提供文章:

————

ドル円は4日の欧州市場で節目と見られていた145円を割り込み、一時は144円53銭近辺までドル売りが進みました。そのままでは143円台、142円台も意識される展開でしたが、NYでは「3月の雇用統計」が市場予想を大きく上回ったことで、ドルが買い戻され、147円42銭まで反発する荒っぽい動きでした。7時間ほどの間に、3円程上昇したことになります。NY株式市場ではさらに大きな動きとなりました。中国が米国への対抗措置として同じく34%の報復関税を発表し「貿易戦争」の序幕が切って落とされたことで、ダウは前日比で2231ドル下落し、過去3番目の下げ幅を記録しました。中国は10日から、米国からの輸入品すべてに34%の関税を課すこととし、さらに電気自動車(EV)などに使う「ジスプロシウム」といったレアアースなどを輸出規制対象に加え、中国当局の許可がない限り、他国へは輸出できなくなります。株式市場だけではなく、この日はこれまで一貫して買われてきた「金」も売られました。ここ2日間では130ドル(約4%)の下げを記録しています。株式等の損を、利益がのっている「金」で穴埋めするといった動きではないかと思われます。また、原油価格もここ2日間で9ドル72セント(約13.6%)と大きく下げ、2021年4月以来およそ5年ぶりの安値に沈んでいます。こちらは、「トランプ関税」の影響で世界的なリセッション入りは避けられないことで、原油の使用量が減少すると言った見立てになっています。

————

抽出データ:
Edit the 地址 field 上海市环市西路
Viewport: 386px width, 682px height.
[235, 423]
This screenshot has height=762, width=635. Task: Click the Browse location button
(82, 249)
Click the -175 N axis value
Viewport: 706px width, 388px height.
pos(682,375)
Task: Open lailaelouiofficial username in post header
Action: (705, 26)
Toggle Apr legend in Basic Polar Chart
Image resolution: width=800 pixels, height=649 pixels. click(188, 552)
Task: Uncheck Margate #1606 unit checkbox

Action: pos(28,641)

————

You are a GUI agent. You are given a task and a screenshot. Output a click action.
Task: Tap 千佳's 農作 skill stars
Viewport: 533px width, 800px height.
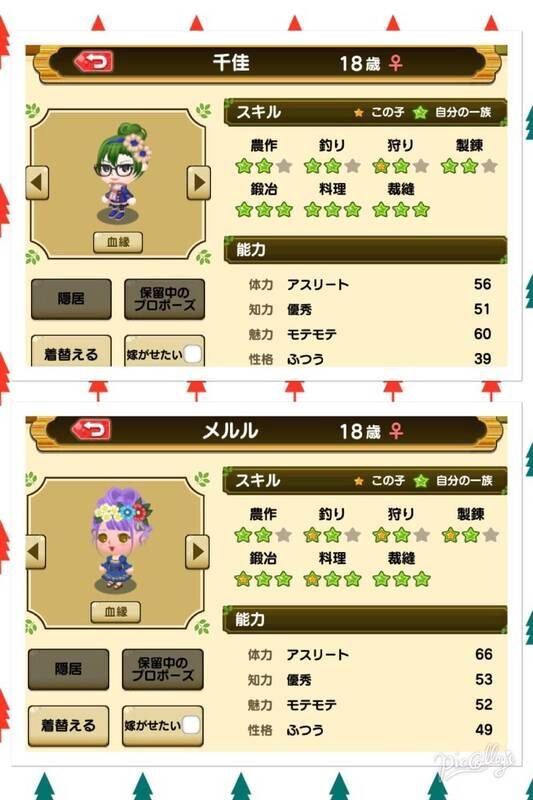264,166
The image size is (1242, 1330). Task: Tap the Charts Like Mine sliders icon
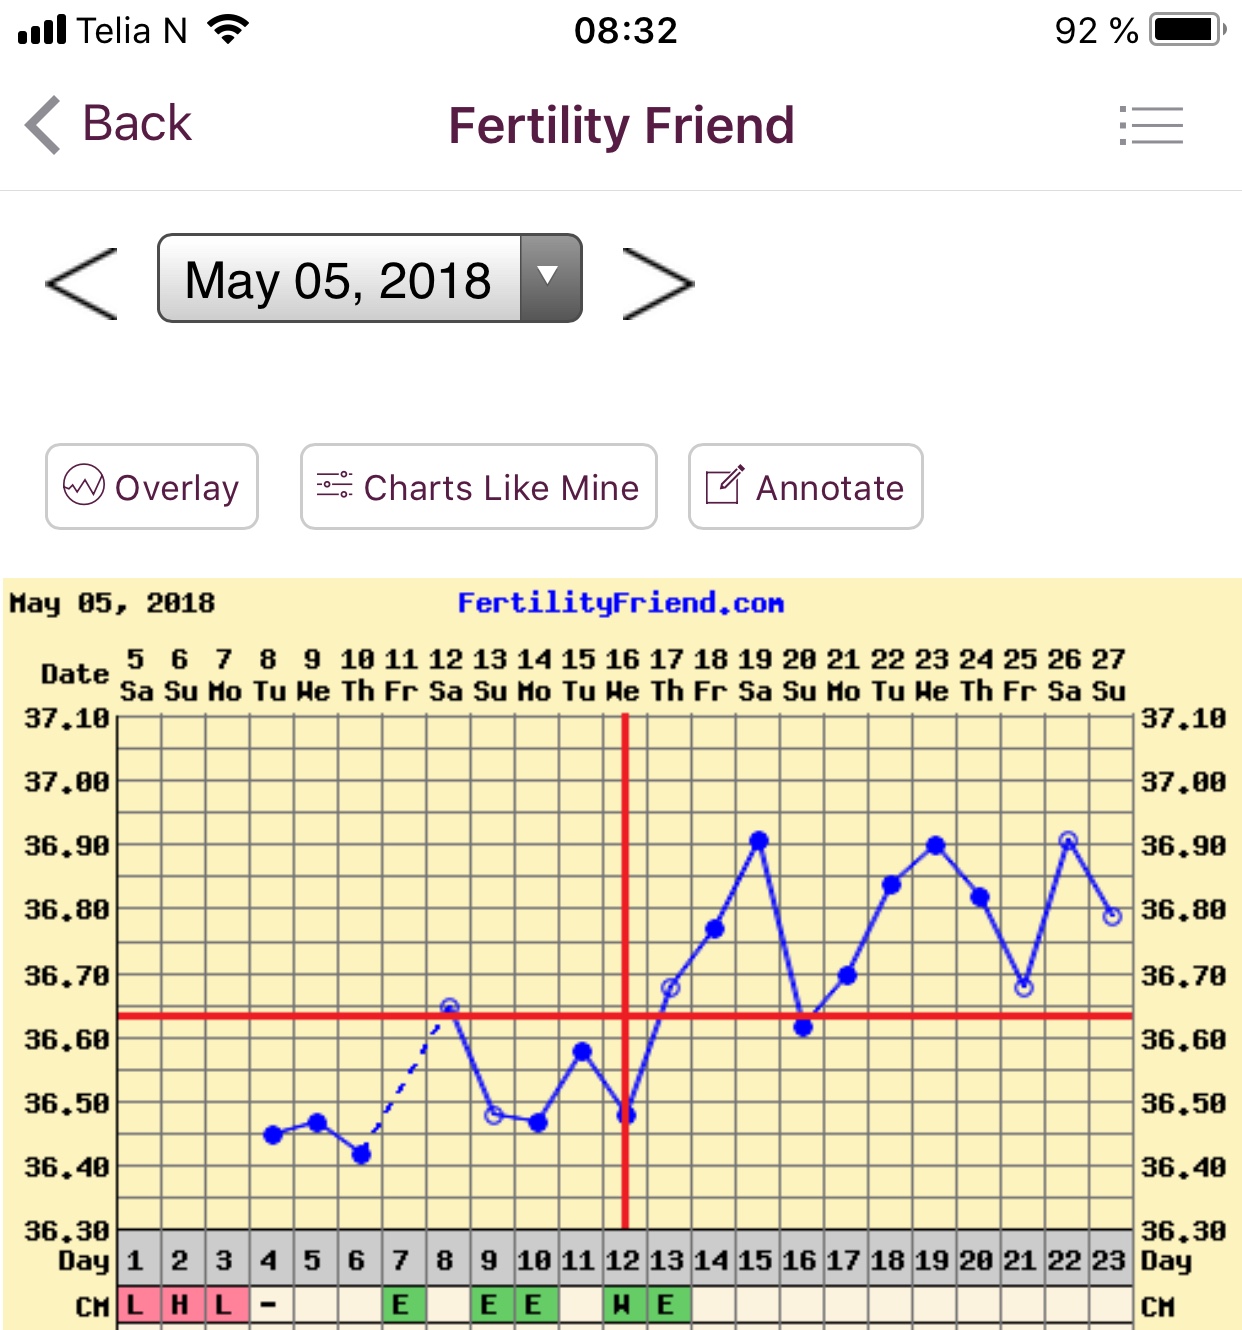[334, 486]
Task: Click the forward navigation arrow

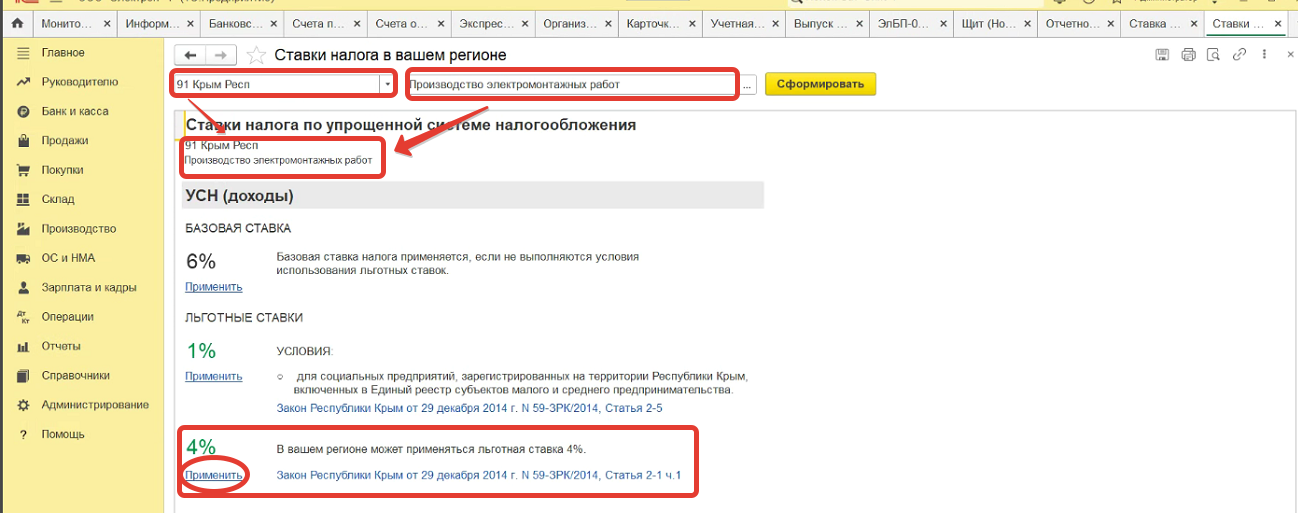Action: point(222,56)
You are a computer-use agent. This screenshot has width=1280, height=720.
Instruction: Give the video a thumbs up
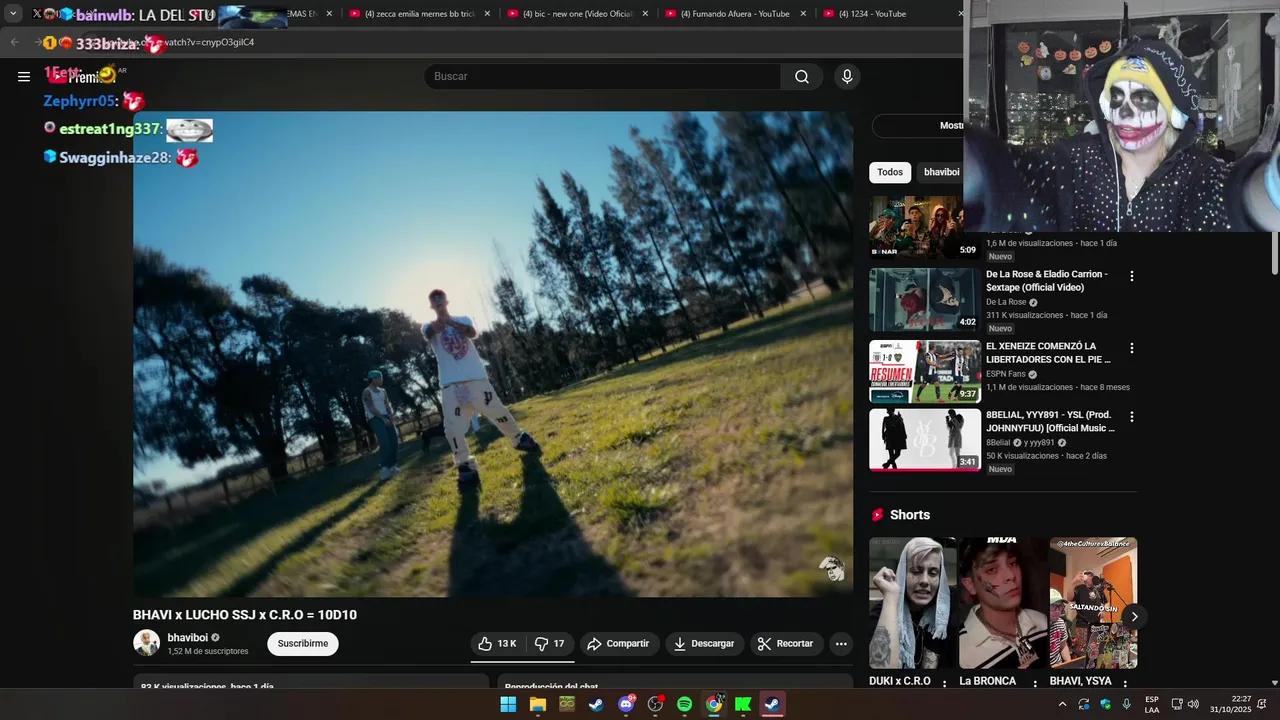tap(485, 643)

————

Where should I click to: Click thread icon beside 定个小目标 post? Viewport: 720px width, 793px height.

————

作業内容:
上記の提供文章から、「ドル円は4日の欧州市場で節目」から「言った見立てになっています。」までの部分を、一字も改めずにそのまま再掲してください。

作業結果:
ドル円は4日の欧州市場で節目と見られていた145円を割り込み、一時は144円53銭近辺までドル売りが進みました。そのままでは143円台、142円台も意識される展開でしたが、NYでは「3月の雇用統計」が市場予想を大きく上回ったことで、ドルが買い戻され、147円42銭まで反発する荒っぽい動きでした。7時間ほどの間に、3円程上昇したことになります。NY株式市場ではさらに大きな動きとなりました。中国が米国への対抗措置として同じく34%の報復関税を発表し「貿易戦争」の序幕が切って落とされたことで、ダウは前日比で2231ドル下落し、過去3番目の下げ幅を記録しました。中国は10日から、米国からの輸入品すべてに34%の関税を課すこととし、さらに電気自動車(EV)などに使う「ジスプロシウム」といったレアアースなどを輸出規制対象に加え、中国当局の許可がない限り、他国へは輸出できなくなります。株式市場だけではなく、この日はこれまで一貫して買われてきた「金」も売られました。ここ2日間では130ドル(約4%)の下げを記録しています。株式等の損を、利益がのっている「金」で穴埋めするといった動きではないかと思われます。また、原油価格もここ2日間で9ドル72セント(約13.6%)と大きく下げ、2021年4月以来およそ5年ぶりの安値に沈んでいます。こちらは、「トランプ関税」の影響で世界的なリセッション入りは避けられないことで、原油の使用量が減少すると言った見立てになっています。